Malestar por la ausencia de contenedores en Llanos del Valle
La falta de contenedores en el polígono Llanos del Valle genera malestar entre los empresarios. El propietario de un restaurante asegura que los pidió a las autoridades locales y no le hicieron caso. Afirma, además, que no tiene más remedio que llevar la basura en su furgoneta para tirarla en otro lugar.
La falta de contenedores en el polígono Llanos del Valle genera malestar entre los empresarios. El propietario de un restaurante asegura que los pidió a las autoridades locales y no le hicieron caso. Afirma, además, que no tiene más remedio que llevar la basura en su furgoneta para tirarla en otro lugar.Los empresarios del polígono industrial Llanos del Valle tienen, desde hace más de cinco años, todos los papeles en regla. Después de dos décadas de trámites consiguieron regularizar su situación en 2007. Entonces existían en la zona más de ciento cincuenta compañías y se daba trabajo a un millar de vecinos.
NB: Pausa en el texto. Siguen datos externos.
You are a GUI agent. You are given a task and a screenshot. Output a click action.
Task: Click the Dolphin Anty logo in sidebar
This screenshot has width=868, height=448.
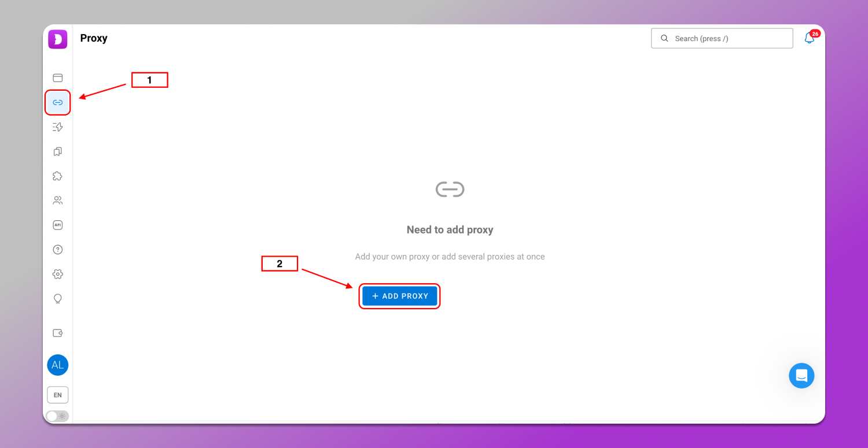pos(58,39)

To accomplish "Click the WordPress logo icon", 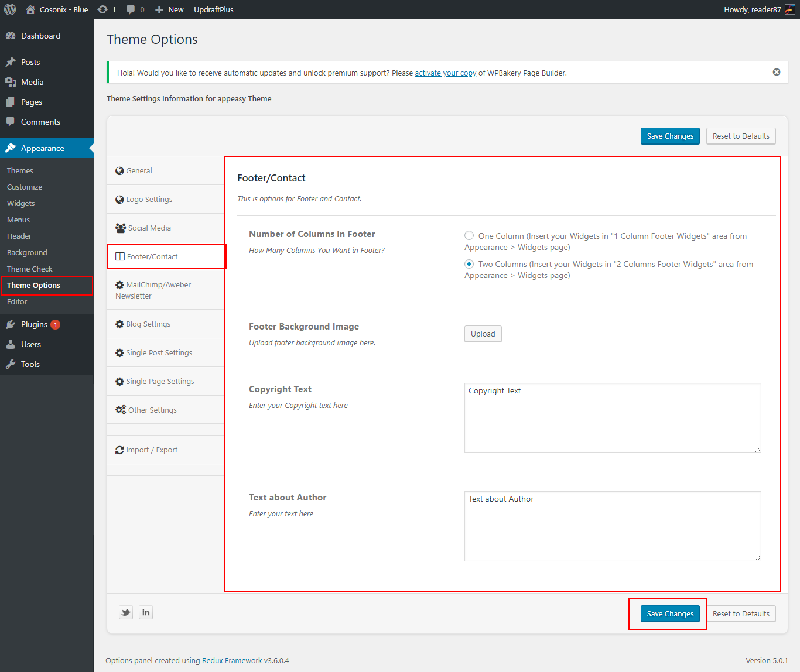I will [x=10, y=9].
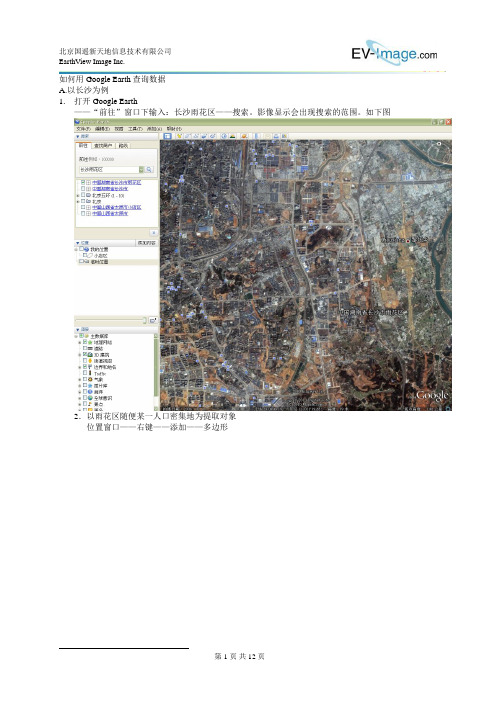Expand the 气象 layer node
The width and height of the screenshot is (496, 702).
80,379
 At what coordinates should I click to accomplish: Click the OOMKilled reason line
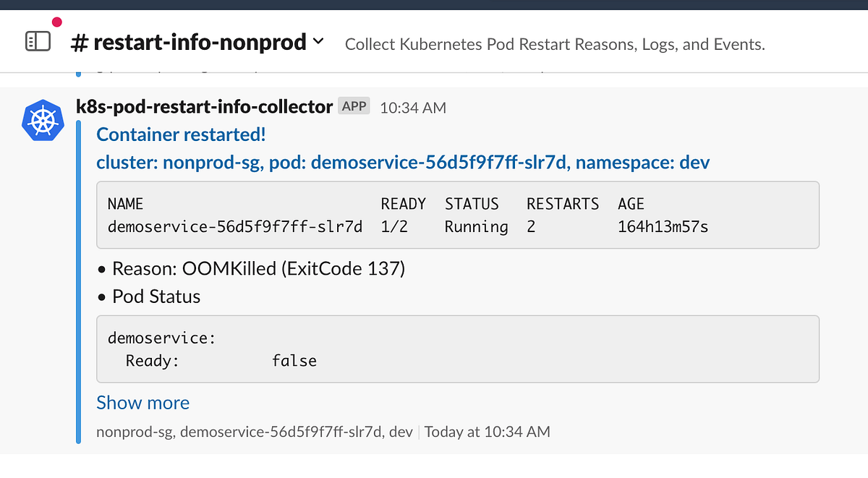pos(258,269)
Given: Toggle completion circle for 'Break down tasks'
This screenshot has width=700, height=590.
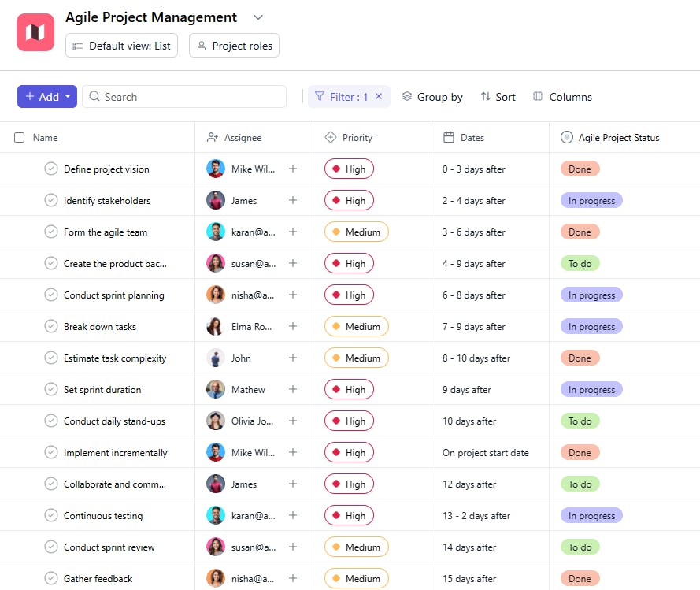Looking at the screenshot, I should pos(51,327).
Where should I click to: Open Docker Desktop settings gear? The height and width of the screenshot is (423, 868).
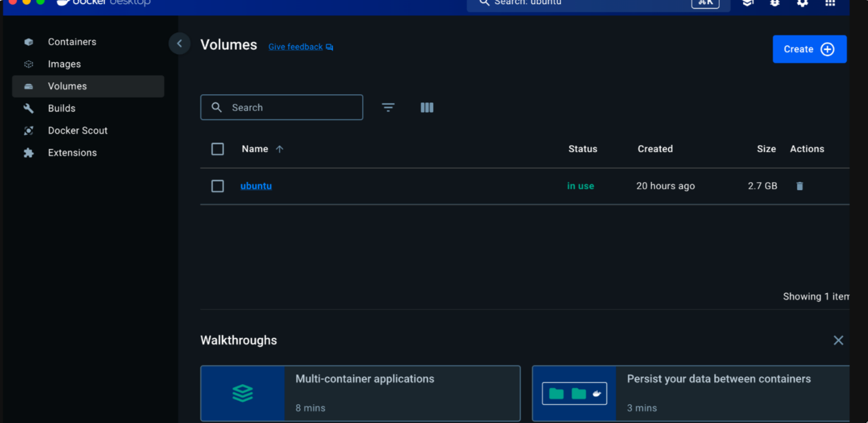click(802, 4)
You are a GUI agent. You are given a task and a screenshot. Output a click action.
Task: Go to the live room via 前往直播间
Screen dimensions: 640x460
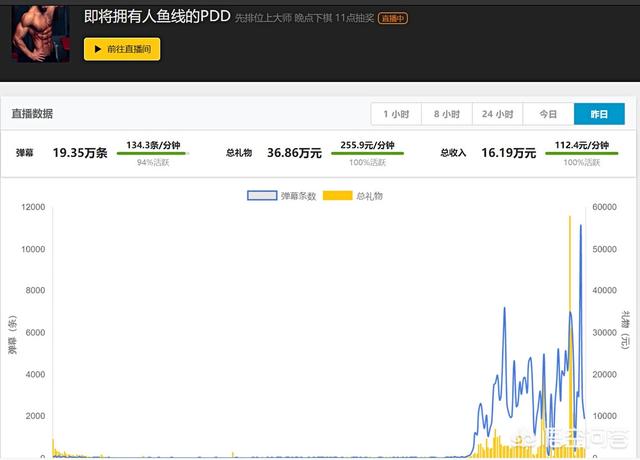pos(122,49)
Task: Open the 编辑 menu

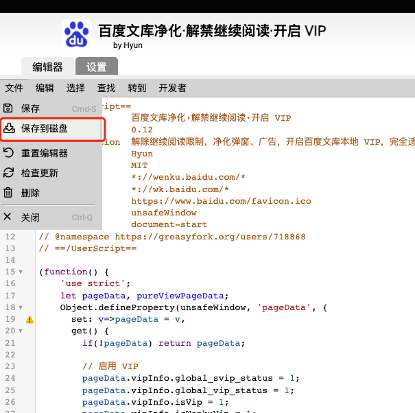Action: (x=45, y=88)
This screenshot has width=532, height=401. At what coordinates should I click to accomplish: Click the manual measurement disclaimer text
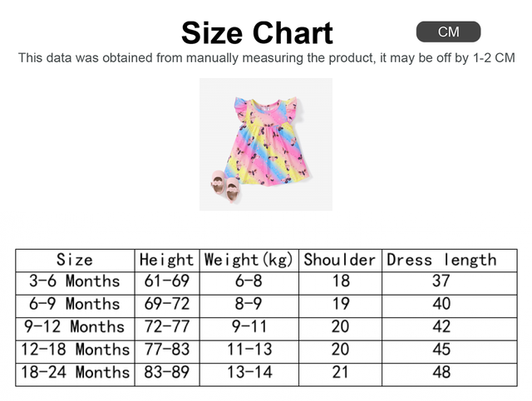coord(266,58)
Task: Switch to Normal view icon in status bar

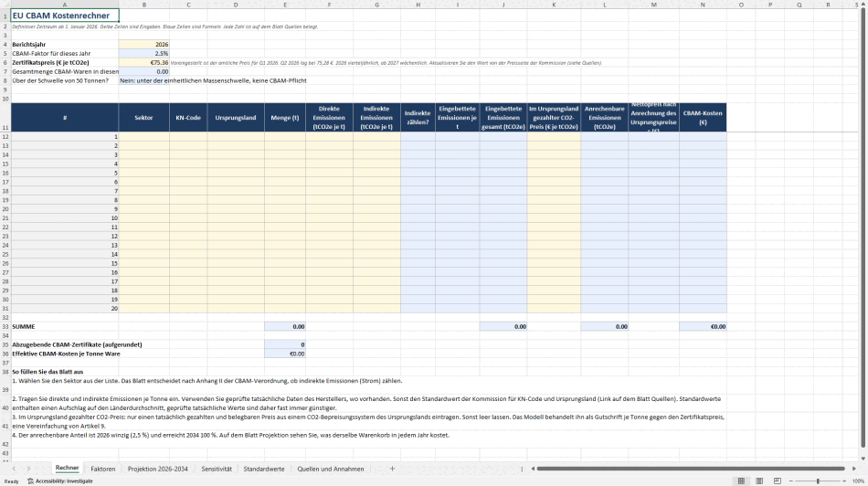Action: click(x=741, y=481)
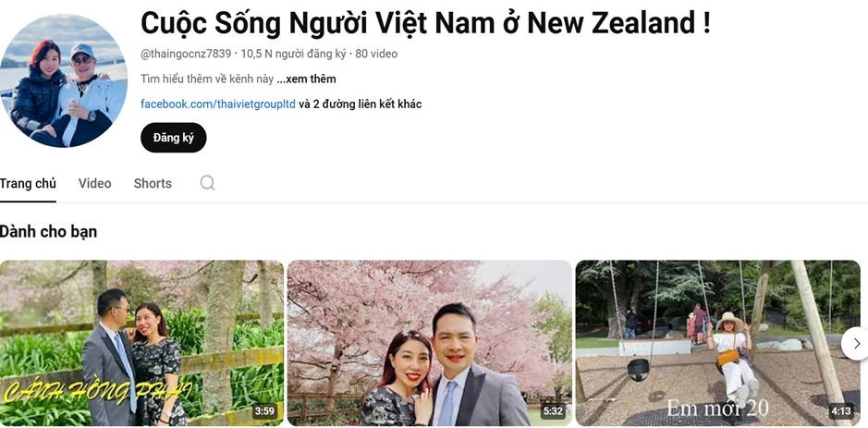Viewport: 868px width, 428px height.
Task: Play the Em mới 20 swing video
Action: [x=718, y=343]
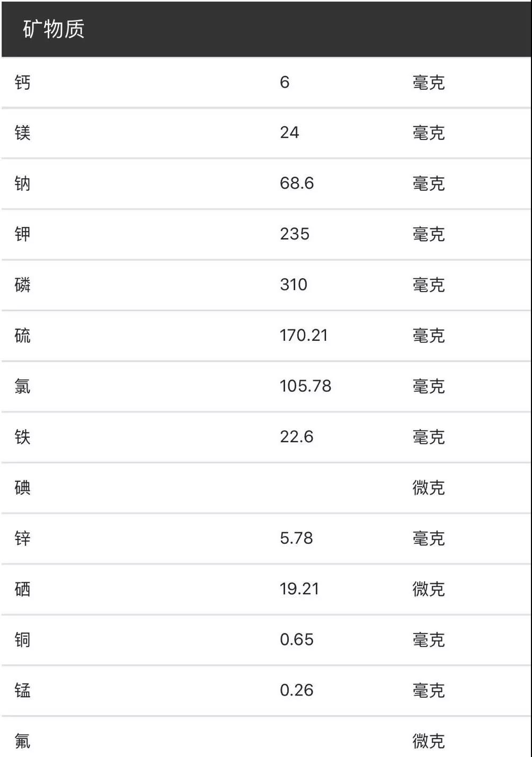Select the 锰 value 0.26
The width and height of the screenshot is (532, 757).
click(297, 690)
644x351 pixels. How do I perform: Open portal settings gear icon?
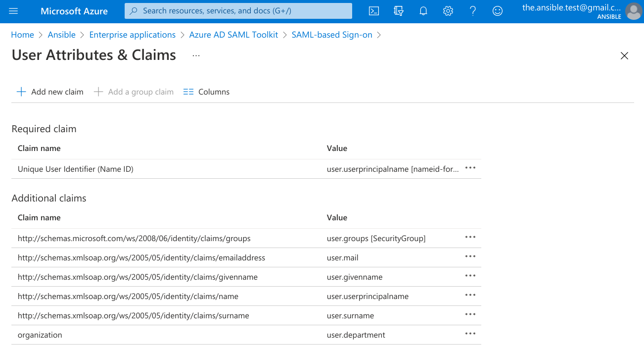pyautogui.click(x=448, y=11)
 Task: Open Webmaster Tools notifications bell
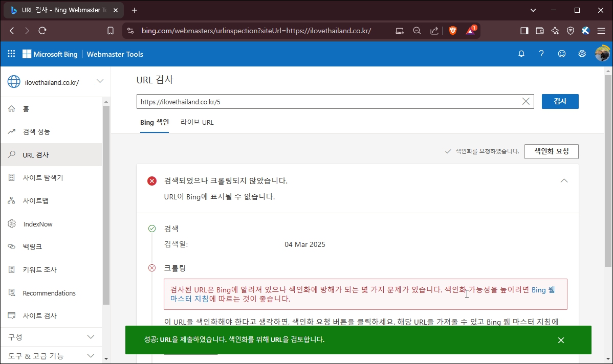[521, 54]
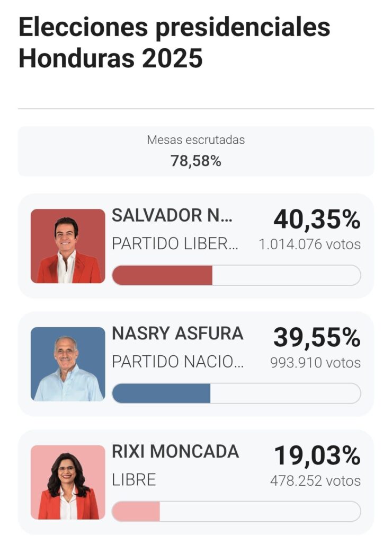
Task: Select the RIXI MONCADA candidate name
Action: tap(175, 452)
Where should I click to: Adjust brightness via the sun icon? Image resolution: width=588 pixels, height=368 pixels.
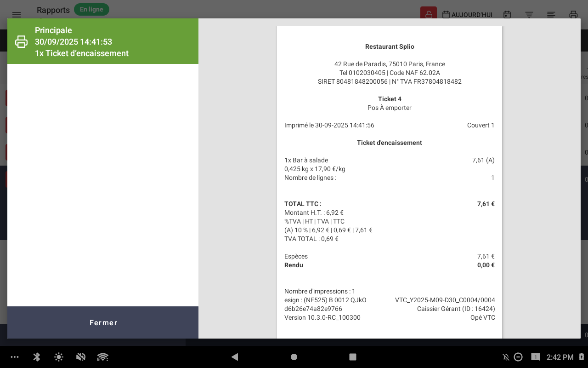click(x=59, y=357)
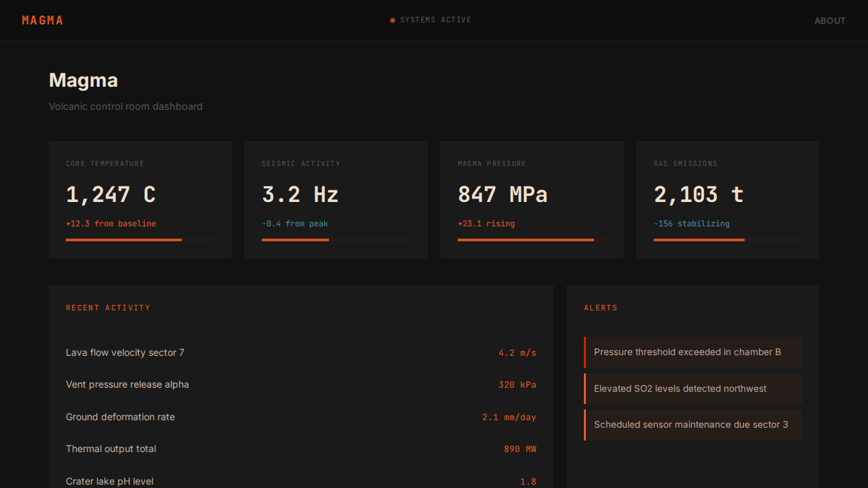View Scheduled sensor maintenance sector 3 alert
Image resolution: width=868 pixels, height=488 pixels.
(x=693, y=425)
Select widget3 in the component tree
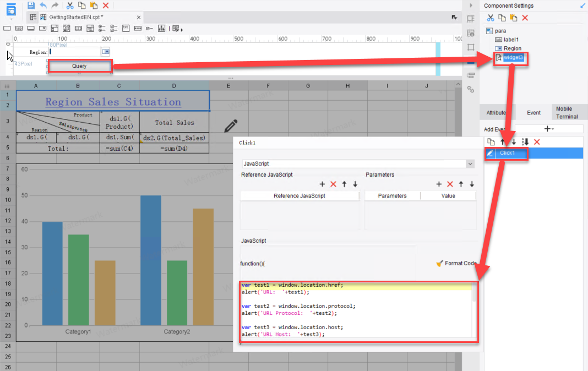The height and width of the screenshot is (371, 588). [513, 57]
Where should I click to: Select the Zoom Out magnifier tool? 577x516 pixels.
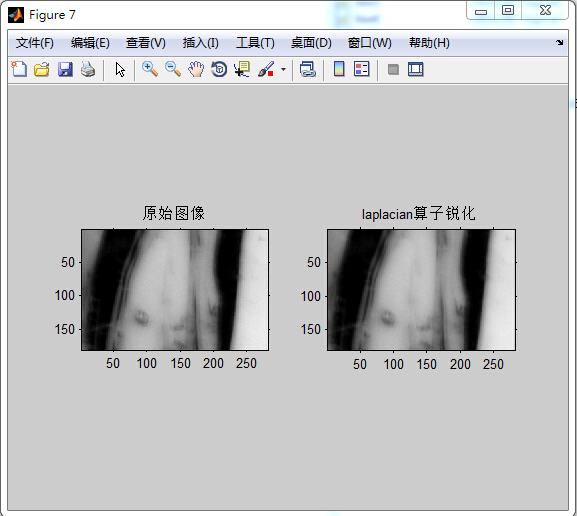[173, 69]
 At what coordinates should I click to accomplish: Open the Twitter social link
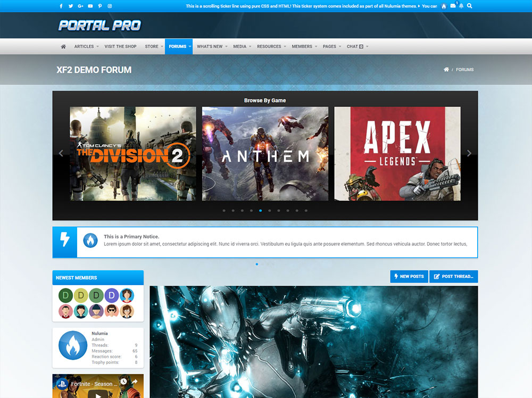point(71,6)
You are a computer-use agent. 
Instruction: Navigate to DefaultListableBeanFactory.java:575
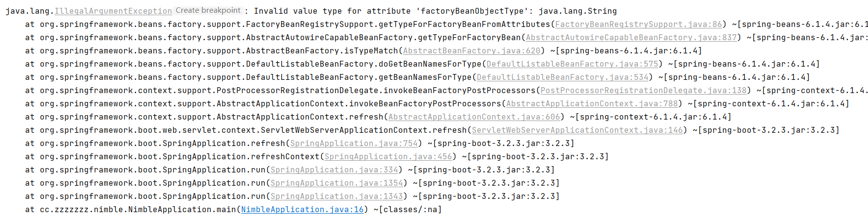tap(572, 64)
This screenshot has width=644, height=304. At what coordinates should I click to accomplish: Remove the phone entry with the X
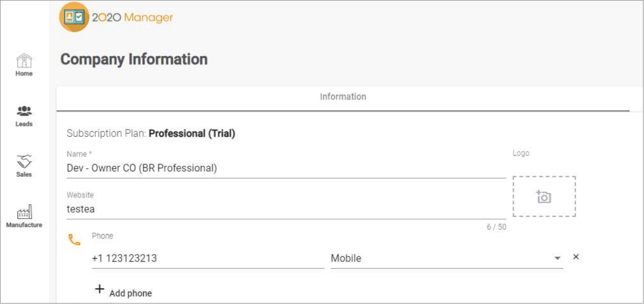(x=576, y=257)
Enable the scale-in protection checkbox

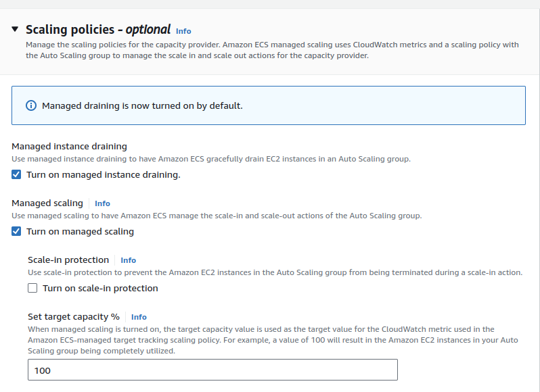(x=33, y=288)
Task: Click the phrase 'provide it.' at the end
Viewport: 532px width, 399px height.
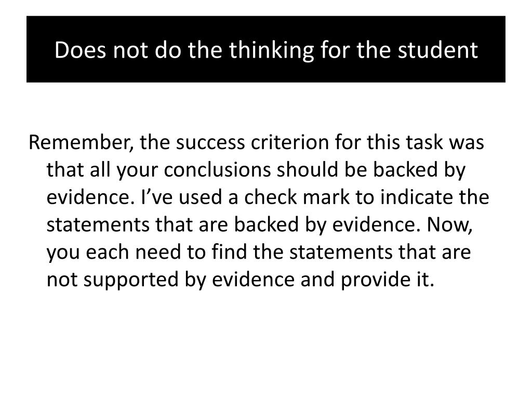Action: pyautogui.click(x=388, y=280)
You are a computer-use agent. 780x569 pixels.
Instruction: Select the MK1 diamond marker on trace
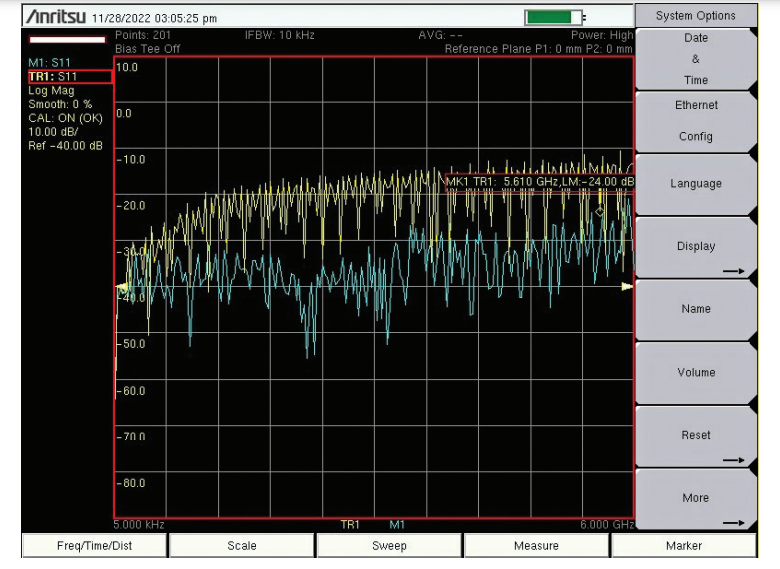coord(600,211)
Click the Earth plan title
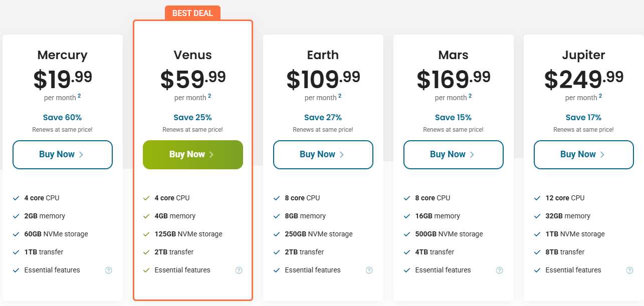The width and height of the screenshot is (644, 306). [x=323, y=55]

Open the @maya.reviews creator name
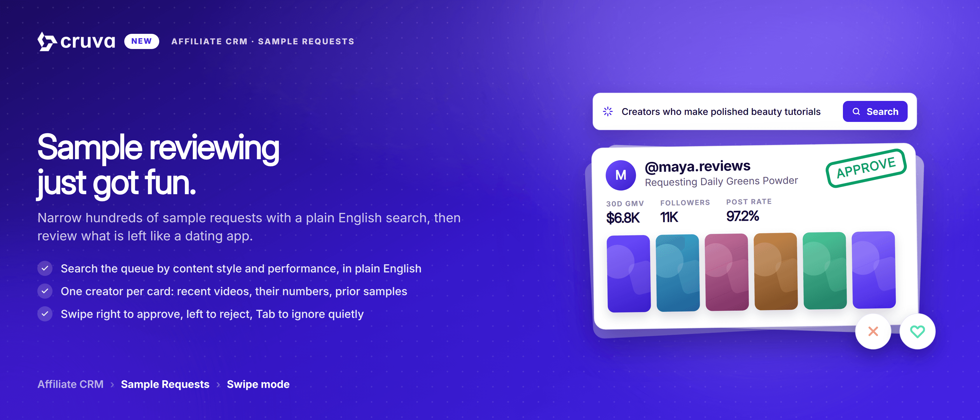pos(697,166)
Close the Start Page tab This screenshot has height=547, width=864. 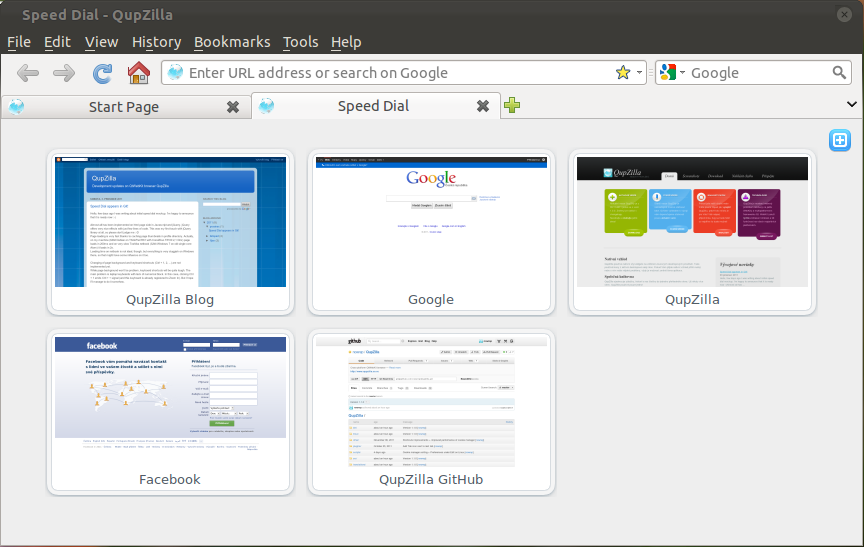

Esta fue una gran noticia para los industriales y para la asociación de empresarios del lugar, pero recordaban que había más necesidades, como los servicios mínimos de limpieza y el mantenimiento de las calles, así como mobiliario urbano. Pedían la colaboración del Ayuntamiento de Jaén y, cinco años después, todavía se reivindica alguna de esa mejoras.
Sergio de la Casa Martínez dirige el Restaurante Los Llanos, ubicado en el polígono que da nombre al establecimiento. Abrió las puertas del local en el año 2001, y desde ese momento detecta el mismo problema: la ausencia de contenedores en el lugar. “Me dirigí a la anterior alcaldesa, Carmen Peñalver, al actual alcalde, José Enrique Fernández de Moya, a otros concejales y siempre les digo lo mismo, que necesitamos contenedores para echar la basura y que, aparte de mi negocio, hay un montón de empresas que los necesitan”, comenta. El propietario de Los Llanos añade que las “promesas” nunca le han faltado. “Siempre me han dicho que los van a traer, y aquí sigo esperando”, expresa. De hecho, De la Casa cuenta que, cada día, cuando se va del restaurante, no tiene más remedio que coger las bolsas de basura de la jornada, introducirlas en su furgoneta y llevarse los desperdicios para tirarlos en otro contenedor cercano a su casa.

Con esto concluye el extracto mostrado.